Page MenuHomePhabricator

rack/setup/install db2102.codfw.wmnet as a testing host for codfw backups
Closed, ResolvedPublic

Description

This task will track the installation of <hostname tbd> in codfw as a testing host for codfw backups.

This was ordered off of T214069, but is 1 of 6 systems on that task/order.

Racking Proposal: Any 1G rack is fine

db2102.codfw.wmnet: Row C Rack C5

  • - receive in system on procurement task T214069
  • - rack system with proposed racking plan (see above) & update netbox (include all system info plus location)
  • - bios/drac/serial setup/testing
  • - mgmt dns entries added for both asset tag and hostname
  • - network port setup (description, enable, vlan)
    • end on-site specific steps
  • - production dns entries added
  • - operations/puppet update (install_server at minimum, other files if possible)
  • - OS installation
  • - puppet accept/initial run
  • - handoff for service implementation T220572

Event Timeline

RobH triaged this task as Medium priority.Mar 27 2019, 10:00 PM
RobH created this task.
RobH created this object in space Restricted Space.
Restricted Application added a subscriber: Aklapper. · View Herald Transcript

Ok, this needs some updates from the DBA team, either @jcrespo or @Marostegui can provide feedback on racking restrictions, hostname use, vlan, and other setup details. Once provided, please assign to @Papaul.

RobH shifted this object from the Restricted Space space to the S1 Public space.Mar 27 2019, 10:06 PM
Marostegui updated the task description. (Show Details)

Done.
Racking: Any 1G rack is fine.
Hostname: db2102.codfw.wmnet

Change 499706 had a related patch set uploaded (by Marostegui; owner: Marostegui):
[operations/puppet@production] install_server: Allow image of the new codfw DBs.

https://gerrit.wikimedia.org/r/499706

Change 499706 merged by Marostegui:
[operations/puppet@production] install_server: Allow image of the new codfw DBs.

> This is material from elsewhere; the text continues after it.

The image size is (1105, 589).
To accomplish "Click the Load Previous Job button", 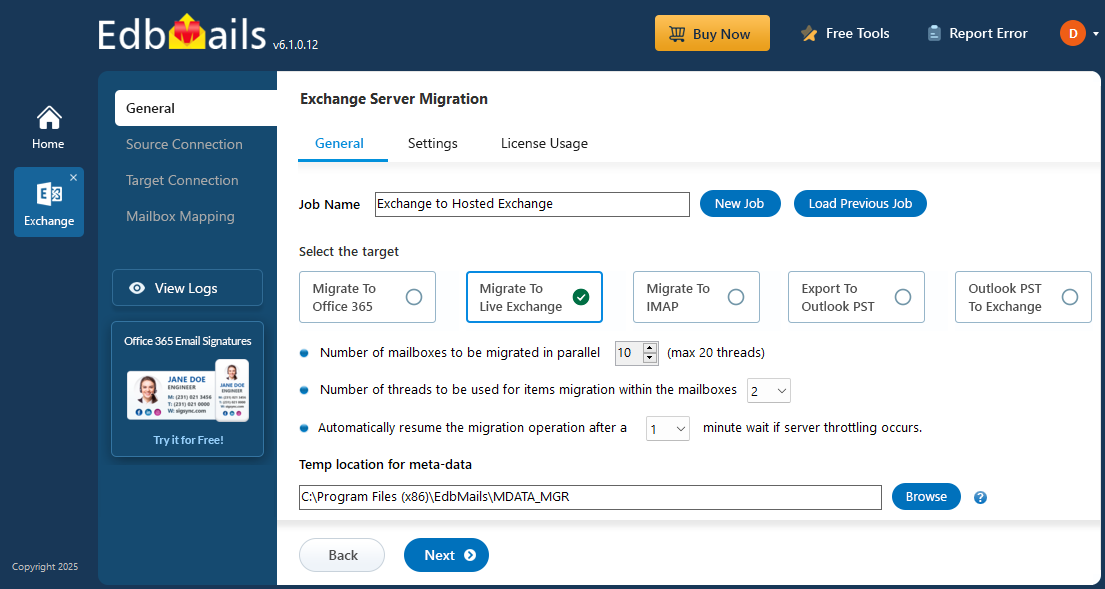I will coord(860,203).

https://gerrit.wikimedia.org/r/499706

vlan: private
This will be like any other production db-hosts, documented here: https://wikitech.wikimedia.org/wiki/Raid_setup

switch port information
asw-c5-codfw ge-5/0/12

RobH renamed this task from rack/setup/install (1) testing host for codfw backups to rack/setup/install db2102.codfw.wmnet as a testing host for codfw backups.Mar 28 2019, 3:15 PM

Change 502651 had a related patch set uploaded (by Papaul; owner: Papaul):
[operations/dns@master] DNS: Add mgmt and prodcution DNS for db209[7-9] db210[0-2]

https://gerrit.wikimedia.org/r/502651

Note that despite this host being separate than T219463 for setup because it will have a different puppet role, hardware wise doesn't have any difference.

Change 502824 had a related patch set uploaded (by Papaul; owner: Papaul):
[operations/puppet@production] DHCP: Add MAC address entries for db209[7-9] and db210[0-2]

https://gerrit.wikimedia.org/r/502824

Change 502651 merged by Marostegui:
[operations/dns@master] DNS: Add mgmt and prodcution DNS for db209[7-9] db210[0-2]

https://gerrit.wikimedia.org/r/502651

Change 502824 merged by Marostegui:
[operations/puppet@production] DHCP: Add MAC address entries for db209[7-9] and db210[0-2]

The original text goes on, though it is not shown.